3. Como o legislador, mantendo a criminalização depois das 12 semanas, opta pela hipótese a), cabe ao Ministério Público continuar a investigar as mulheres que pratiquem o aborto depois das 12 semanas e cabe aos tribunais, uma vez provada prática do crime, condenar, em princípio, as mulheres à pena de prisão prevista na lei. A outra hipótese seria o legislador vir a estabelecer na lei uma outra sanção para o crime do aborto. Esta última solução teria a minha crítica porque o direito penal não se compadece com meias tintas.
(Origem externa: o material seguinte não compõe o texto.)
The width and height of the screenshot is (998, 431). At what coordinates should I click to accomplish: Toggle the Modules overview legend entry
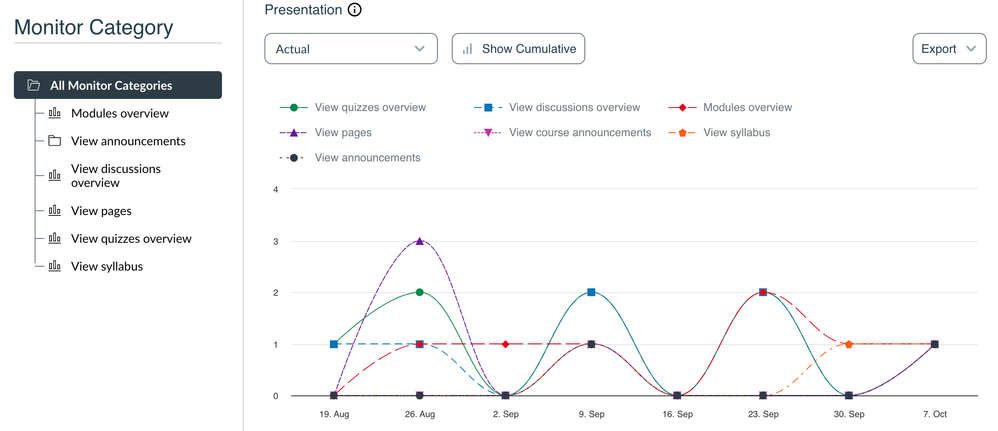tap(746, 107)
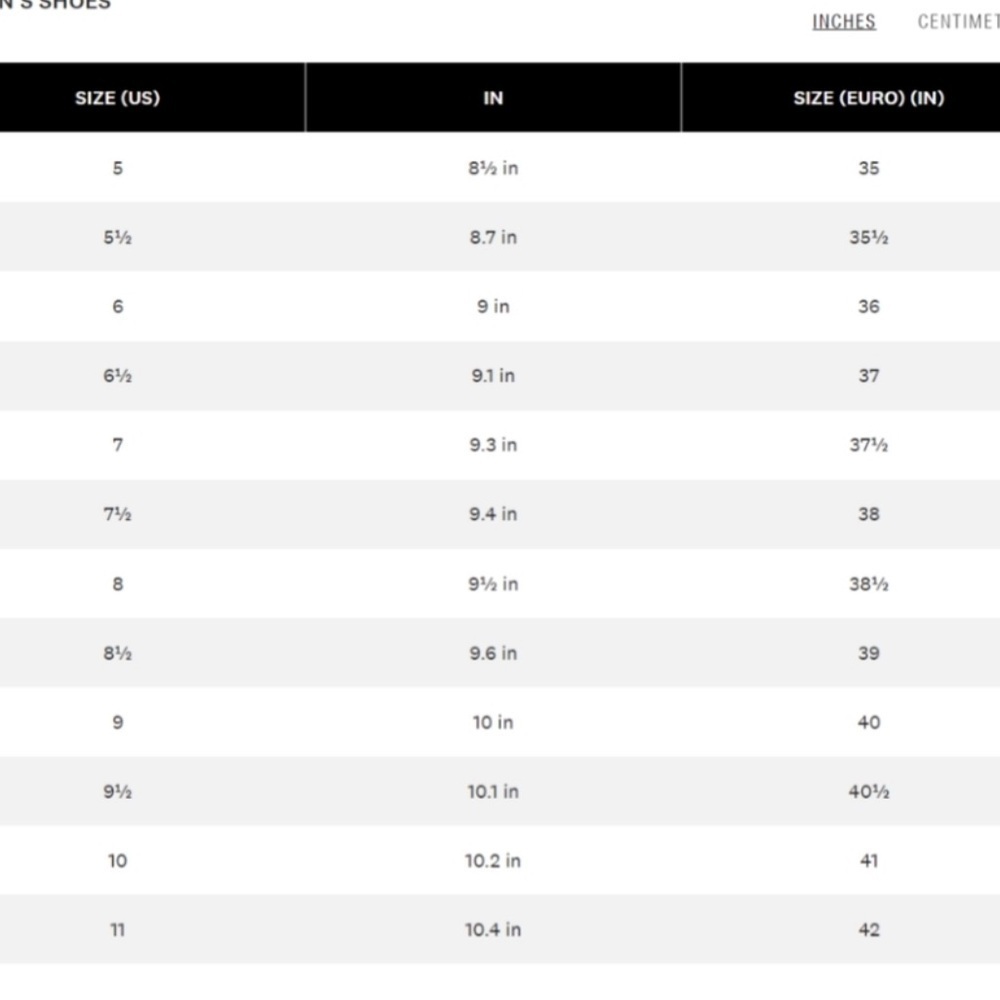Select US size 6½ cell
The height and width of the screenshot is (1000, 1000).
click(x=117, y=376)
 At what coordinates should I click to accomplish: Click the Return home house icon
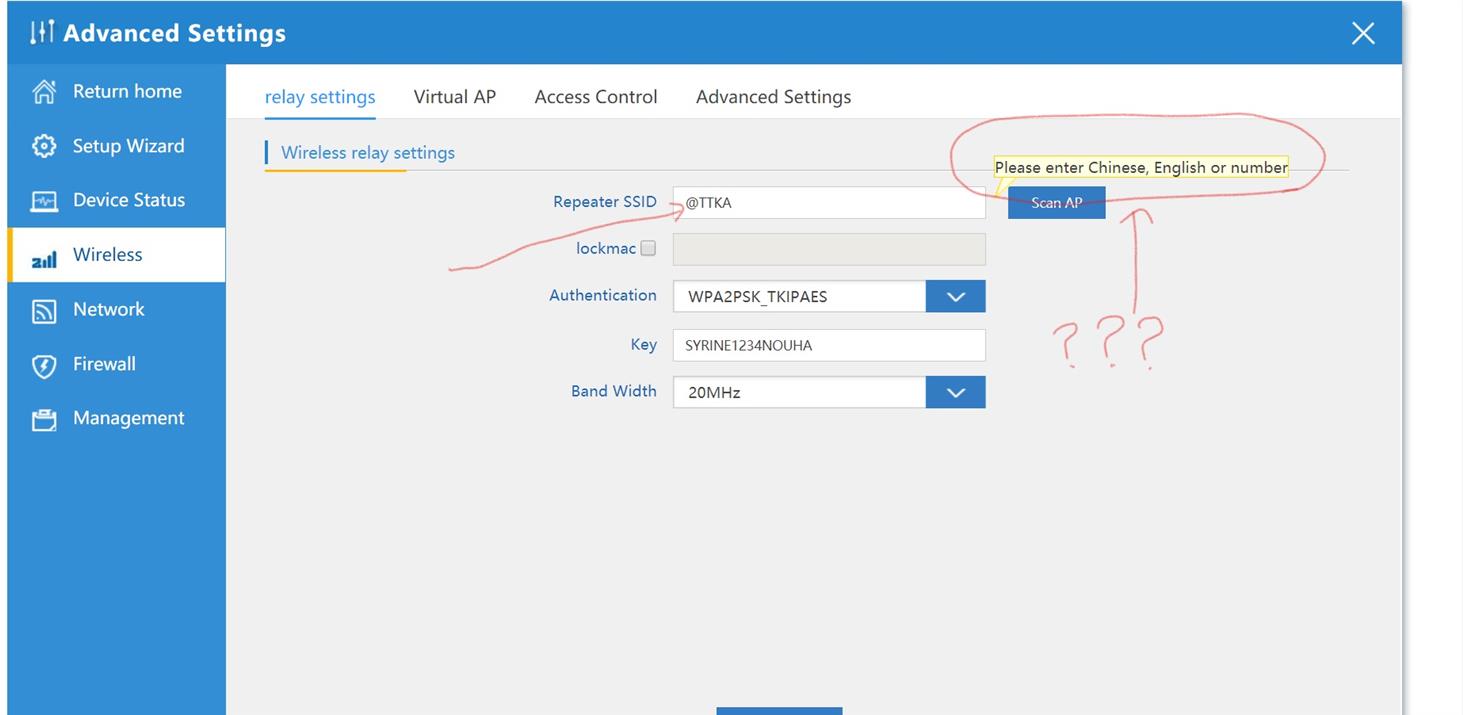[x=44, y=92]
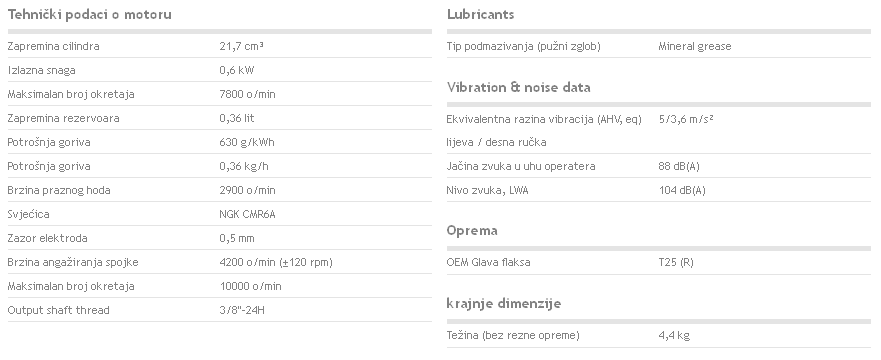881x360 pixels.
Task: Select the 7800 o/min value
Action: (x=247, y=94)
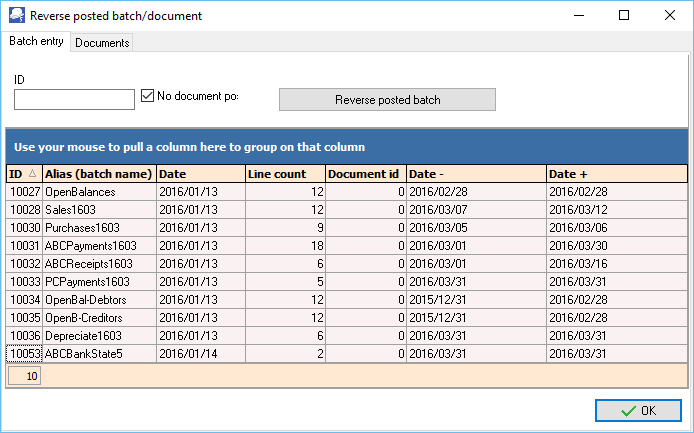Click the group-by-column header panel
This screenshot has width=694, height=433.
347,146
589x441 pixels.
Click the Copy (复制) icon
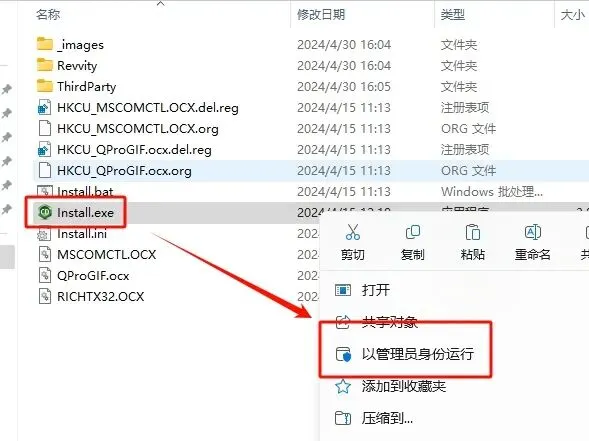point(412,232)
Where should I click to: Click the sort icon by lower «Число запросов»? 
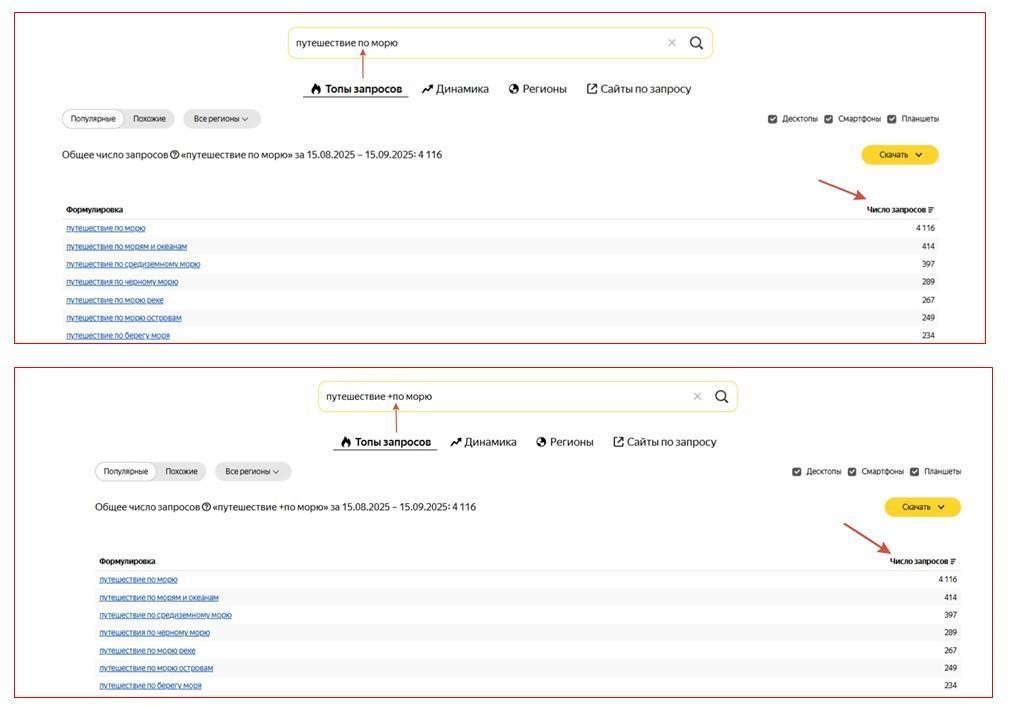click(x=953, y=561)
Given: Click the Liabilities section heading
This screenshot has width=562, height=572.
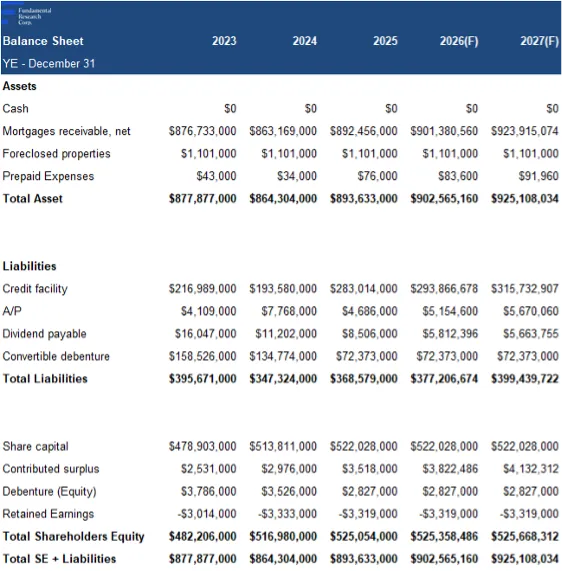Looking at the screenshot, I should coord(29,266).
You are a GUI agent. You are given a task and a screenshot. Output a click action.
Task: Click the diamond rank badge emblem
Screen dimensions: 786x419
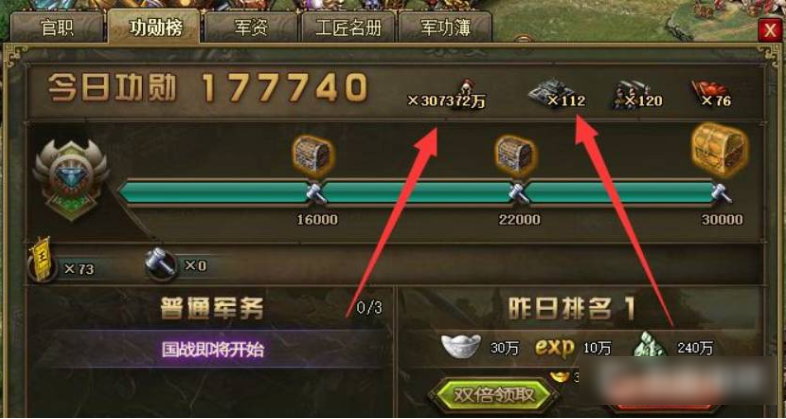tap(71, 179)
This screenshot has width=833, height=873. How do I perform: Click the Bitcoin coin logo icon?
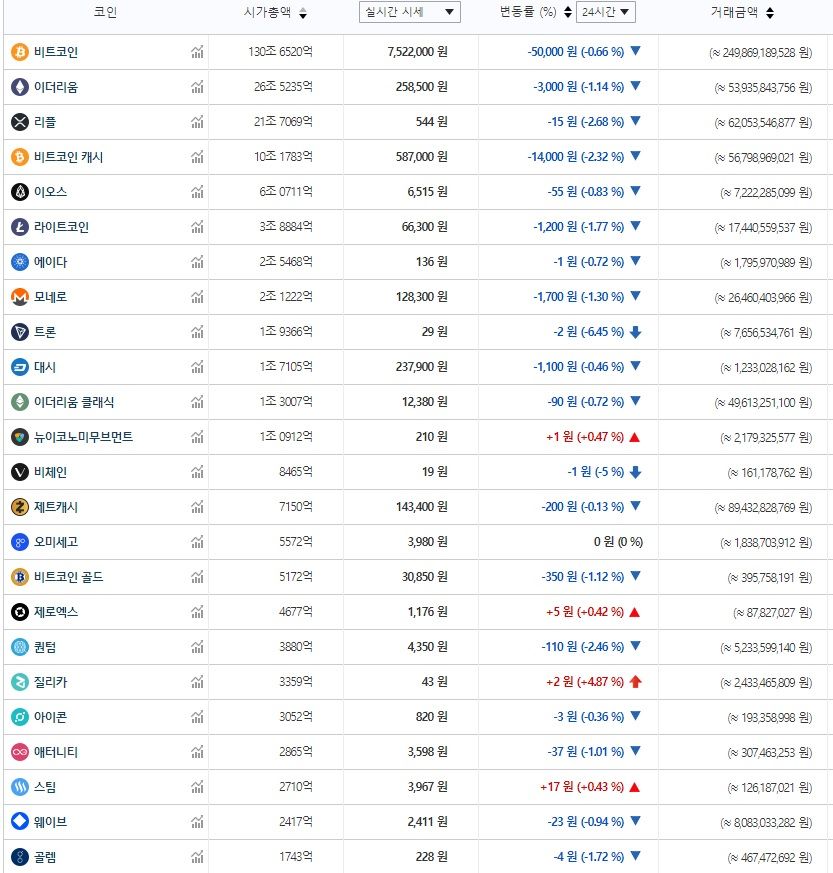click(19, 52)
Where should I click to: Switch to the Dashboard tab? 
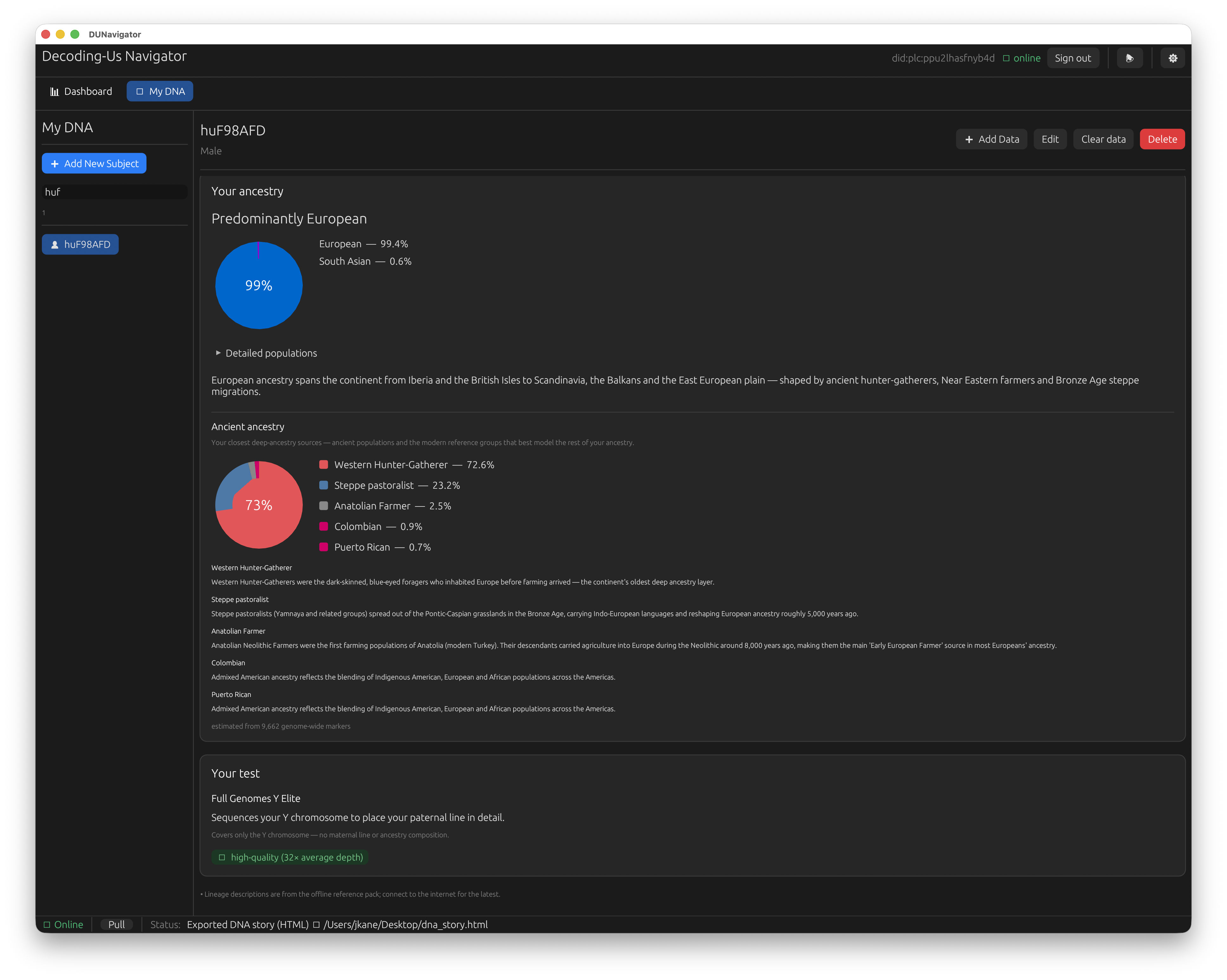(x=81, y=92)

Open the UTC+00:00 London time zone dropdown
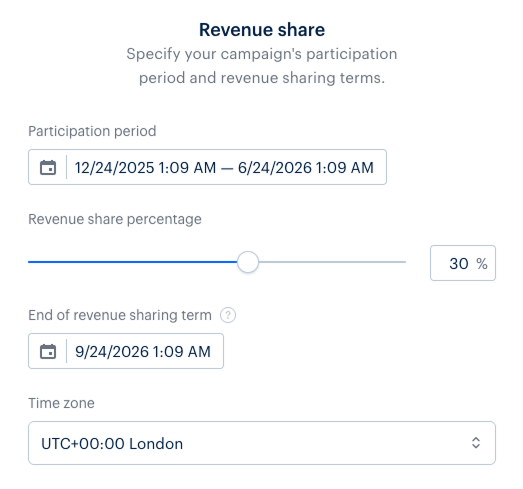tap(262, 443)
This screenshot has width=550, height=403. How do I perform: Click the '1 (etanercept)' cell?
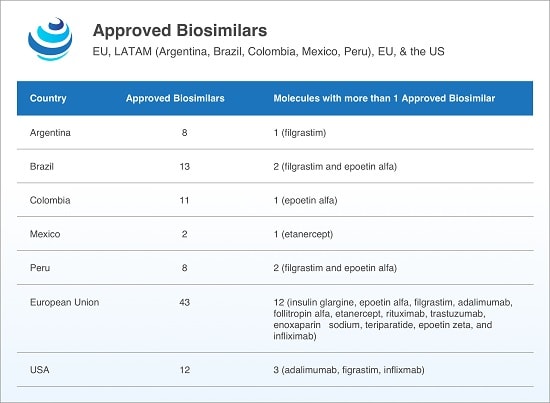pos(303,234)
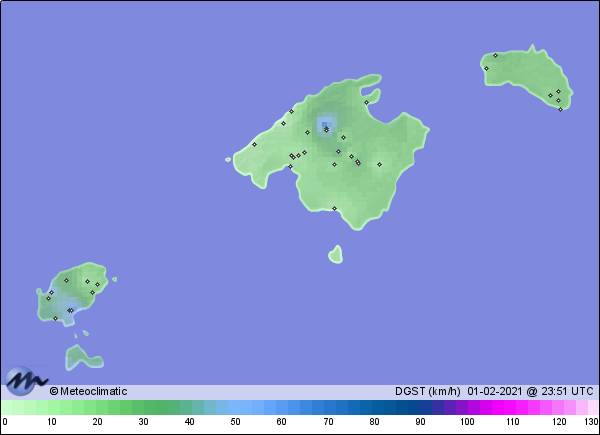600x435 pixels.
Task: Click Formentera island south of Ibiza
Action: (80, 357)
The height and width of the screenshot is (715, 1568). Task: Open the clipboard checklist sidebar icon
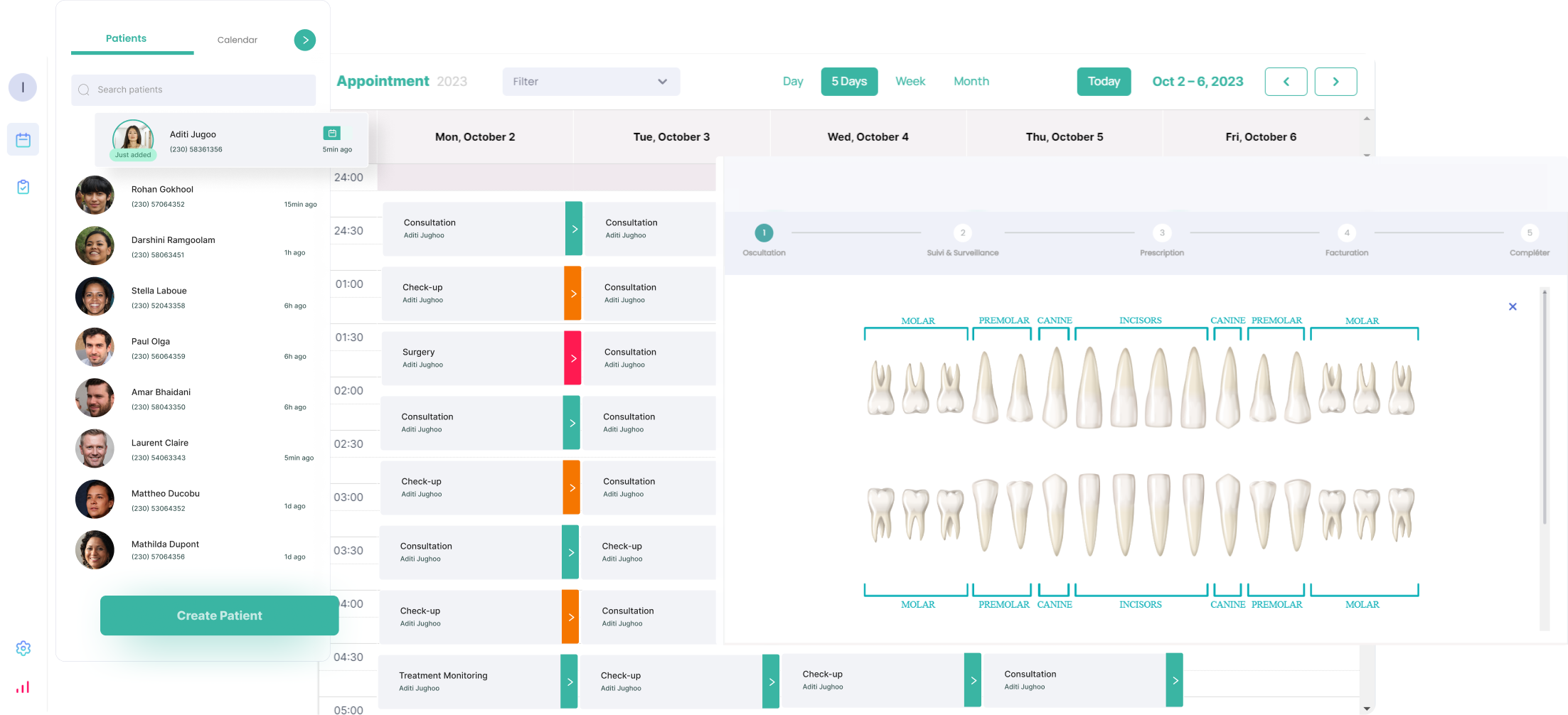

O aborto só pode ser crime se a protecção do embrião/feto for tão importante que justifique a aplicação de penas de prisão a quem o pratique e, ainda aí, só se a criminalização for o único meio de prevenir a prática de um acto considerado moralmente desvalioso.
Mais precisamente, e independentemente de, no caso concreto e atentas as circunstâncias, o tribunal poder optar por outras sanções previstas na lei, a pena de prisão tem de continuar a ser a consequência lógica e provável da prática do aborto, enquanto e nas circunstâncias em que este continuar a ser crime.
4. Cabe ao legislador explicar por que razão opta pelas 12 semanas e por que razão resolveu ou não resolveu descriminalizá-lo antes dessa data. Por outras palavras, cabe-lhe explicar por que razão a data das 12 semanas é ou não é decisiva na diferente valoração jurídico-penal do acto em causa. Mas é precisamente porque o legislador resolveu demitir-se das suas funções, fazendo a sua opção depender de um referendo, que terá enormes dificuldades em justificar etica e juridicamente qualquer solução que venha a tomar. Tal decisão dependerá tão só da vontade da maioria e não dos critérios ético-jurídicos que devem presidir à decisão de criminalizar ou descriminalizar um comportamento. É sinal evidente da falta de respeito que a liberdade merece em Portugal que uma decisão de limitação de liberdades negativas esteja sujeita a referendo.